La joie comme acte et le tout-autre
Robert Misrahi, Professeur émérite de philosophie Date : 16 juin 2012 Lieu : CCIC Cerisy la Salle Durée : 115:09 | ![]() |
Robert Misrahi élabore une philosophie exigeante qui s'est toujours tenue à distance des modes traversant le champ intellectuel et qui pourrait se définir comme un humanisme moderne. Son propos est de décrire les conditions de possibilité de l'accès de chacun et de tous à une existence heureuse.
Cette conférence s'est déroulée dans le cadre du colloque qui s'est tenu à Cerisy du 9 au 16 juin 2012, où se sont réunis des philosophes ayant mis en résonance avec leurs propres recherches les principaux aspects de la philosophie de Robert Misrahi : entre autres, la question du désir, du corps et de la conscience, la redéfinition du bonheur comme acte d'un sujet, la problématique de la liberté.
Résumé de la conférence
Parce que la conscience est désir, la question éthique est de savoir comment vivre.

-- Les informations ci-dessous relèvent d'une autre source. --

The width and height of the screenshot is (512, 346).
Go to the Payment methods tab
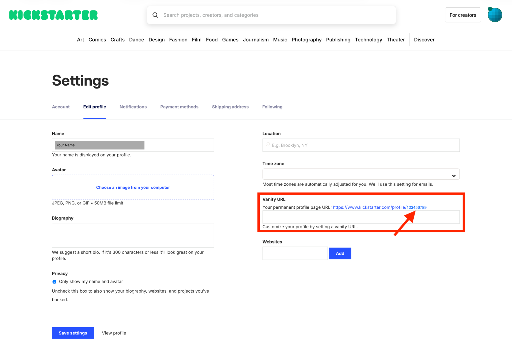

Face au monde empirique s'imposent alors la nécessité théorique d'une anthropologie philosophique et la nécessité pratique d'une conversion. Seule cette conversion permet l'accès à un bonheur d'être: il est l'expérience et le déploiement du tout-autre. Elle est l'instauration d'un nouveau rapport à soi (autonomie), à l'autre (réciprocité véritable) et au monde (jouissance réfléchie). En chaque perspective se déploie une joie "substantielle". Celle-ci n'est pas seulement la surprise enthousiasmante, elle est aussi la jouissance d'un acte de création et de contemplation. Celui-ci est à la fois un dynamisme et un vécu dense, intense et justifié. Le sujet accède alors à une espèce de plénitude active, intuitive et consciente. Il devient jouissance d'être. J'appelle bonheur la mémoire, l'expérience actuelle et l'anticipation de quelques-uns des grands actes de la joie : fonder, aimer, agir.